TRAVAIL À FAIRE:
1. Répondez à ces questions sur le texte consacré aux foyers de travailleurs migrants :
(a) À partir de quelle année la création d'associations est-elle ouverte aux non-nationaux ?
(b) Qui présente en 1996 un rapport sur ces foyers à l'Assemblée nationale ?
(c) Combien de foyers sur le territoire doivent disparaître au cours des années 2020 ?
2. Reproduisez tel quel le passage du texte consacré aux foyers de travailleurs migrants, de « La remise en » à « et leur surpeuplement. ».
3. D'après le texte consacré aux foyers de travailleurs migrants, quels métiers s'installent de manière informelle dans les espaces collectifs des foyers dits subsahariens ? Citez-les tous.

##### TEXTE FOURNI #####

Pour autant, la vie en foyer ne se résume pas aux mouvements sociaux et les années 1970 et 1980 sont marquées par le développement d’activités économiques et culturelles. Tailleurs, cuisiniers et cuisinières, forgerons, petits commerçants s’installent de manière informelle dans les espaces collectifs des foyers dits subsahariens, leur présence étant tolérée par les structures gestionnaires. Ces lieux deviennent alors cruciaux pour les habitants, mais également le voisinage et la diaspora. Apparaissent également des salles de prière et des mosquées fréquentées par les résidents et leurs voisins proches, tout comme des partenariats avec des associations d’alphabétisation qui interviennent au sein des bâtiments. 

Cette richesse associative des foyers se renforce après 1981, date à laquelle la création d’associations est ouverte aux non-nationaux. En effet, dès les années 1960, des mises en commun d’argent (par village d’origine ou famille), appelées caisses collectives de cotisation, apparaissent dans les foyers et servent à financer les obsèques et rapatriements de ressortissants comme les infrastructures dans les villages d’origine (puits, dispensaire, infrastructure scolaire ou de transport). Elles deviennent, à partir de 1981, des associations de développement qui structurent les relations entre le territoire d’origine et la ville d’installation de la diaspora voire servent de support au développement de partenariats binationaux entre communes. 

La remise en cause du foyer par les structures gestionnaires et les pouvoirs publics : les années 1990

Une trentaine d’années après les premières constructions de foyers pour travailleurs migrants, les premiers habitants ont vieilli et l’environnement institutionnel a été profondément bouleversé. Le recours à la main-d’œuvre immigrée s’est réduit et le débat public est marqué par l’émergence de débats publics et politiques autour de la pratique de l’Islam, ainsi qu’autour de l’immigration dite clandestine. De plus, les foyers incarnent, pour les structures gestionnaires, un modèle économique totalement déficitaire qu’ils attribuent aux faibles redevances des habitants, mais également à la grande vétusté des bâtiments éprouvés par le temps et leur surpeuplement.

En 1996, un rapport sur les foyers de travailleurs migrants est présenté à l’Assemblée Nationale par le député RPR Henri Cuq. Il en dépeint une image très négative, ciblant les pratiques collectives (commerce, culte, hébergement), en les qualifiant de « zones de non-droit » aux « trafics en tout genre » et promouvant la « clandestinité ». Il propose alors leur démantèlement qui consisterait en la destruction des bâtiments et une reconstruction de petites structures dont le but serait d’entraver le « communautarisme ». 

Vers la fin des foyers ? La résidence sociale depuis 1997 

S’il ne reprend pas toutes les préconisations du rapport Cuq, le Plan de Traitement des Foyers de Travailleurs Migrants qui naît en 1997 a néanmoins pour ambition de réhabiliter les foyers en les transformant en résidences sociales. Ce plan d’abord quinquennal est plusieurs fois reconduit pour prendre fin progressivement au cours des années 2020 avec la disparition des près de 700 foyers sur le territoire.

##### BLOC DE DONNÉES #####

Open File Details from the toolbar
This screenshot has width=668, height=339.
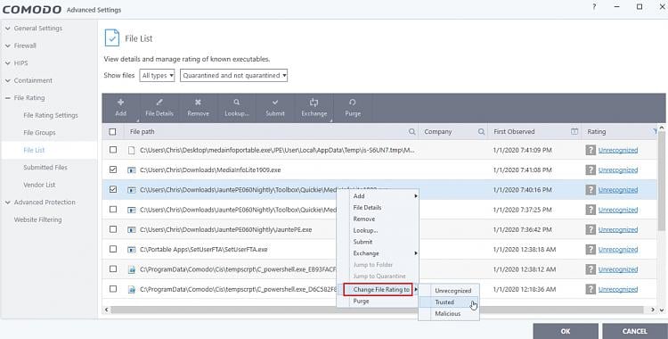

#####

RÉPONSES PAR ORDRE:
1.
(a) 1981
(b) Le député RPR Henri Cuq
(c) Près de 700

2.
La remise en cause du foyer par les structures gestionnaires et les pouvoirs publics : les années 1990

Une trentaine d’années après les premières constructions de foyers pour travailleurs migrants, les premiers habitants ont vieilli et l’environnement institutionnel a été profondément bouleversé. Le recours à la main-d’œuvre immigrée s’est réduit et le débat public est marqué par l’émergence de débats publics et politiques autour de la pratique de l’Islam, ainsi qu’autour de l’immigration dite clandestine. De plus, les foyers incarnent, pour les structures gestionnaires, un modèle économique totalement déficitaire qu’ils attribuent aux faibles redevances des habitants, mais également à la grande vétusté des bâtiments éprouvés par le temps et leur surpeuplement.

3.
- Tailleurs
- Cuisiniers et cuisinières
- Forgerons
- Petits commerçants